■ Work to be completed:
From the records below, copy out each line that has the word "dropdown".

* * *

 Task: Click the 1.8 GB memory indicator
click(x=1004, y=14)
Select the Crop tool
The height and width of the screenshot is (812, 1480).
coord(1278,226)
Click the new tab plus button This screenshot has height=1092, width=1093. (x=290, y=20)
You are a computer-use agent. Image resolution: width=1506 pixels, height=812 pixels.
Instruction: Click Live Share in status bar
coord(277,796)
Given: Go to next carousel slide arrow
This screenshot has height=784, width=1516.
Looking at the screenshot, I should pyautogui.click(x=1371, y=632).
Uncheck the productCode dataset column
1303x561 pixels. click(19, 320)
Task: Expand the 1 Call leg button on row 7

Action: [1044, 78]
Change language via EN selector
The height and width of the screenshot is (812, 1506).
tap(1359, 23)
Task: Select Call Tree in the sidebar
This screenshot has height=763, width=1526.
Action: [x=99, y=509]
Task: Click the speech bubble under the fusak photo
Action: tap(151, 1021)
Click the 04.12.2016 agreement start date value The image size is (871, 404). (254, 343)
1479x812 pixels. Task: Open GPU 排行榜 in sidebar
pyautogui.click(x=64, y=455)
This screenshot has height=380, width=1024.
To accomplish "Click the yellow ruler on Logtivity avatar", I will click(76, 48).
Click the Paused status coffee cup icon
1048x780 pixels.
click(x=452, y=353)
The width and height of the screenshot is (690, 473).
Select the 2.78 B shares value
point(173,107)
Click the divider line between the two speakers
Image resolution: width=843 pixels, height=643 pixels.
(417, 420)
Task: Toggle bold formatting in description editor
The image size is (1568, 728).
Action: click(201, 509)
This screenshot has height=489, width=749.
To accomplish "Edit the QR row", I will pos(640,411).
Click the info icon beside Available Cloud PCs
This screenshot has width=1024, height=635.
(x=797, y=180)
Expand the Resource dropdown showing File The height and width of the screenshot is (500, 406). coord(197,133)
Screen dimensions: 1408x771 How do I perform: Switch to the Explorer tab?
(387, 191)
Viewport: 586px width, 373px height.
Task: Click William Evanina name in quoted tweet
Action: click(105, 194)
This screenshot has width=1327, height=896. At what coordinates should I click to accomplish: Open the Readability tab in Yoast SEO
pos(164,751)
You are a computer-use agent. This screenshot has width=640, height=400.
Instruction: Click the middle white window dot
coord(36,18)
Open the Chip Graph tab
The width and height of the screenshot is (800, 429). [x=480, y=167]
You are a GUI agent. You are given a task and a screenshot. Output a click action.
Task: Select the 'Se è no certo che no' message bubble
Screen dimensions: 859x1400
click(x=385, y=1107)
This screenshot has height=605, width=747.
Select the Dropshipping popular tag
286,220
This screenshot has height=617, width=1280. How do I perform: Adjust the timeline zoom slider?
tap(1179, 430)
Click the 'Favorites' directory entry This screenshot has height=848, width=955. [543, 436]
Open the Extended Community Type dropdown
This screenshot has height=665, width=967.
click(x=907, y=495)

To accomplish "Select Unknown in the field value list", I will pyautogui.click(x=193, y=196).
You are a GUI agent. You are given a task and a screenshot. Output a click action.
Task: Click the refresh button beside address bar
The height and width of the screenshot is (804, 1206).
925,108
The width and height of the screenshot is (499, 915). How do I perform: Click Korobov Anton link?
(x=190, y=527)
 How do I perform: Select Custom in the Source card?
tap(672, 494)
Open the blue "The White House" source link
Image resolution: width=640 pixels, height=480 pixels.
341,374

* * *

■ Answer to the exercise:
Expand the Resource dropdown showing File The height and width of the screenshot is (500, 406). coord(197,133)
Open the Extended Community Type dropdown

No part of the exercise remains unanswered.